Element and text location data:
┌──
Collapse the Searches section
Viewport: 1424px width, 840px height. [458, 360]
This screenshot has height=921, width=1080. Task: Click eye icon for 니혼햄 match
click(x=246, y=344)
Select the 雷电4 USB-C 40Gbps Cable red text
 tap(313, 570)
└──
┌──
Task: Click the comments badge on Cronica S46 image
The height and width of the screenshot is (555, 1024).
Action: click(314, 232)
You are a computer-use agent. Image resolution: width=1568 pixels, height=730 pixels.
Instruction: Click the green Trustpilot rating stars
└──
Copy the part of the data that opens with the line containing "Collapse the Searches section" and closes with the line containing "tap(313, 570)", changing "Searches" to "Filters" and leaving everything else as it is.

Collapse the Filters section
Viewport: 1424px width, 840px height. [458, 360]
This screenshot has height=921, width=1080. Task: Click eye icon for 니혼햄 match
click(x=246, y=344)
Select the 雷电4 USB-C 40Gbps Cable red text
 tap(313, 570)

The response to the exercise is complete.